◆ Extrait du texte ◆
________________________________________

La couleur de l’Argent. Les prix, les bibliophiles, les libraires et les livres: où l’Argent est-il le moins cher?

Amis Bibliophiles bonjour,
L’argent est un sujet pour le bibliophile, c’est certain. La bibliophilie, si elle est cosa mentale selon le mot désormais célèbre de Pierre Bérès, peut vite tourner à l’obsession et à la bibliomanie. Ce qui freine certains d’entre nous, si ce n’est tous, le dernier rempart, sourire, c’est l’argent.
C’est un fait, si nous pouvions en consacrer plus encore à la bibliophilie, nous achèterions plus de livres, ou des livres plus chers, selon le goût de chacun. 
Cela ne signifie pas que l’argent est central, primordial dans la bibliophilie, bien sûr que non, mais il serait candide de ne pas lui accorder la place qu’il mérite.

________________________________________

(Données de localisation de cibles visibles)
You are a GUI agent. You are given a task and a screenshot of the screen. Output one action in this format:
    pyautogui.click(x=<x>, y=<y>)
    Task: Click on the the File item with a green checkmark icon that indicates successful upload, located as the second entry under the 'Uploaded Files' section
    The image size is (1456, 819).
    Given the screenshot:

________________________________________

◆ Objectif visé ◆
Transcrivez l'extrait sur la bibliophilie à l'identique, en partant des mots « C’est un fait, si » et en vous arrêtant après « place qu’il mérite. ». Les entrées ne jouent ici aucun rôle.

◆ Réponse attendue ◆
C’est un fait, si nous pouvions en consacrer plus encore à la bibliophilie, nous achèterions plus de livres, ou des livres plus chers, selon le goût de chacun. 
Cela ne signifie pas que l’argent est central, primordial dans la bibliophilie, bien sûr que non, mais il serait candide de ne pas lui accorder la place qu’il mérite.